My thesis project focuses on the land use change since colonial times within the James River Basin in western Virginia. This involves analyzing the sediments, which are more formally known as legacy sediments, from behind the dams that were constructed during the colonial period. Implementation of dams causes an increase of sedimentation which leads to an accumulation of sediments behind the dams. An accumulation of carbon and other chemicals from land uses occurs as well. When these dams are removed, these sediments remobilize, releasing harmful pollutants and excess carbon into the waterways.

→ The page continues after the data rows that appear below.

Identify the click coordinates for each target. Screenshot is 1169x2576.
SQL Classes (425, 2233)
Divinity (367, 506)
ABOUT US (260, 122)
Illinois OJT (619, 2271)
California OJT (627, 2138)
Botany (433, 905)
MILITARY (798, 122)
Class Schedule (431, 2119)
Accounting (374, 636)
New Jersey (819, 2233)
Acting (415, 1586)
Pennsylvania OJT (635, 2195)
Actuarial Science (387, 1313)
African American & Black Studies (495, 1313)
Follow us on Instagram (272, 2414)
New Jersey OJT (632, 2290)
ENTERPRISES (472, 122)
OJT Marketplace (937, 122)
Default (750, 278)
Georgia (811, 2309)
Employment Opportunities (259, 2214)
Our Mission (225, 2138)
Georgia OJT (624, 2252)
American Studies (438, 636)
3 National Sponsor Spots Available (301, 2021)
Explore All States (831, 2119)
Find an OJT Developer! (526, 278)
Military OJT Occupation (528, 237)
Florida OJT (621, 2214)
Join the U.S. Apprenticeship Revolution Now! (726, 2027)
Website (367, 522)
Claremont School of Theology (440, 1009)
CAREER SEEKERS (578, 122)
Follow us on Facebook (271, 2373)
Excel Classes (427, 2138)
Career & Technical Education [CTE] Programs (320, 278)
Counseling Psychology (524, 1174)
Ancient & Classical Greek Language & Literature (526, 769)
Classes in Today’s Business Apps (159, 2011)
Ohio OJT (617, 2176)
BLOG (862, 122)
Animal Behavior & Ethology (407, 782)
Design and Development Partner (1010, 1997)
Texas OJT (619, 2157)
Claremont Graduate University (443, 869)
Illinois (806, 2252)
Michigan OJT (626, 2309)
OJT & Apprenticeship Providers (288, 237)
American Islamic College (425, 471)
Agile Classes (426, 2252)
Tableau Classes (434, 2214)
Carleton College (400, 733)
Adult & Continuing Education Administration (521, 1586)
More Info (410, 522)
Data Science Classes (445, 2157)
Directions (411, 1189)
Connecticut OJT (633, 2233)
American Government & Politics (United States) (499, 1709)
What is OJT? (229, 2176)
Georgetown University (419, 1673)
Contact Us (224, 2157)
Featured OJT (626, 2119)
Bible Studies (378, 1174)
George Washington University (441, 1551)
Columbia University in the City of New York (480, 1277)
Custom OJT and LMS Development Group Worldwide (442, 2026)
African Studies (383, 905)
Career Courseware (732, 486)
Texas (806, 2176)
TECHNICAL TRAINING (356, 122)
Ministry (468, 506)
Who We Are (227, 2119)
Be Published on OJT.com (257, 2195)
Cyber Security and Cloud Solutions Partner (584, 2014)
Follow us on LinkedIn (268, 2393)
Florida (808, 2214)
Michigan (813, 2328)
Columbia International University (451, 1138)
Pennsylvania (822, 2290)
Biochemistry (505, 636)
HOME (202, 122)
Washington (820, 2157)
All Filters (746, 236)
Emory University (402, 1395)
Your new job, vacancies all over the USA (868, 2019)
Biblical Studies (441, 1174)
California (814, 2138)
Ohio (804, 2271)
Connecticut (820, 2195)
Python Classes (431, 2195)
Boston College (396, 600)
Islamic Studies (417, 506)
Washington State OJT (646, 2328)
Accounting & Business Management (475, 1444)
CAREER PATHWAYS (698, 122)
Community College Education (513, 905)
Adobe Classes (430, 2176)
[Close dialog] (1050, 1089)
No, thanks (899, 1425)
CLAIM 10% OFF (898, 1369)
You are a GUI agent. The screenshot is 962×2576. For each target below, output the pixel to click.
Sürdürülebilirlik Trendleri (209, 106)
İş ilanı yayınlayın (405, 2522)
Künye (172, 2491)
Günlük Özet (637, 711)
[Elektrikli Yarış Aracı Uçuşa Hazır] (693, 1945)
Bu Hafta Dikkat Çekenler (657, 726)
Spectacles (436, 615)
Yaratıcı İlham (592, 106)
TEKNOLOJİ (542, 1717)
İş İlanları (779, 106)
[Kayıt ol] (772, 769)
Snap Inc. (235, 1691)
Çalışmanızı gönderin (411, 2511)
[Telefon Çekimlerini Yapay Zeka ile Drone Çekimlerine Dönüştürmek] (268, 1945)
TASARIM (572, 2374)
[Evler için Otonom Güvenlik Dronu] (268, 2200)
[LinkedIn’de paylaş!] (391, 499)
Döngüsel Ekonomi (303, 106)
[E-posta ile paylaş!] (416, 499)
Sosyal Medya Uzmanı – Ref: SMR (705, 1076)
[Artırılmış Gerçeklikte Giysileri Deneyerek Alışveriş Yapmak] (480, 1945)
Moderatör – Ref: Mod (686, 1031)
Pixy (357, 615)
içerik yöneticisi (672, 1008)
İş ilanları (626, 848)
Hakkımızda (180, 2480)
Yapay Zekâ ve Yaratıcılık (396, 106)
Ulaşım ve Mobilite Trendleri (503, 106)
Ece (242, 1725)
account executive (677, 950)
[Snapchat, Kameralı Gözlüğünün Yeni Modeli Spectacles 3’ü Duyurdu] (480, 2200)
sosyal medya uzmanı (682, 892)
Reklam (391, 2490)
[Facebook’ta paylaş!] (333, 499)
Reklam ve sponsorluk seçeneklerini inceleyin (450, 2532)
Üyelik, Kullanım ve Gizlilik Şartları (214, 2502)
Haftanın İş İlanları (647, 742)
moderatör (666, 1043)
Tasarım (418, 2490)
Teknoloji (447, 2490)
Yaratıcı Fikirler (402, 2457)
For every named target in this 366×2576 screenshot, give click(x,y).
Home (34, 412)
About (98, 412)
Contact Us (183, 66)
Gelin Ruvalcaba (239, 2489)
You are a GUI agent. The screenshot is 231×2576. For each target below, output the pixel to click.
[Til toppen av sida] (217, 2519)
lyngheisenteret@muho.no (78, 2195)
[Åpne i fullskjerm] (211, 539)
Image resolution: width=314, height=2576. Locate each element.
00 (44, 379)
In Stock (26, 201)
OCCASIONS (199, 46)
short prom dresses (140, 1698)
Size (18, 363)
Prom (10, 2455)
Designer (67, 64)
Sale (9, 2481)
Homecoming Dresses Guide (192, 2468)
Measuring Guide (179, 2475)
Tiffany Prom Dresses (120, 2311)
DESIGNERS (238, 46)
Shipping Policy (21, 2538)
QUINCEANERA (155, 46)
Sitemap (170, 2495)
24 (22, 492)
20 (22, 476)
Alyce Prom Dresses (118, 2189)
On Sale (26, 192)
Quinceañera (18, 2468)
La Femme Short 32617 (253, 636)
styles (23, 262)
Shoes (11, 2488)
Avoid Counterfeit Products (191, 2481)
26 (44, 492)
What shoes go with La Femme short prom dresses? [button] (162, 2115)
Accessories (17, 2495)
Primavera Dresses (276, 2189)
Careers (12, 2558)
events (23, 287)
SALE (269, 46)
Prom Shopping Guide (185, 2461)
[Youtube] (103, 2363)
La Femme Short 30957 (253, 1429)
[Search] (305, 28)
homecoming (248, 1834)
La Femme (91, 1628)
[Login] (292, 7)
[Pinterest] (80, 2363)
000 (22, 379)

Since the dams were removed, the banks behind them are easily accessible which makes collecting samples from vertical banks very easy. After the sediment was collected, it was analyzed for geochemical proxies that determine history of land uses in the area. These proxies include carbon and nitrogen isotopes, trace metals such as manganese, lead, and iron, and amount of total carbon. To understand these proxies, I have been plotting them stratigraphically according to the dates that the dams were in place. The variation in these specific proxies can inform us of shifts in the land plant species, increase of industrialization, and deforestation rates. Overall, this study aims to explain how human’s impact through land use changes can be cataloged within the legacy sediments and how those changes can affect sediment for hundreds of years after industrialization and evolution of agriculture.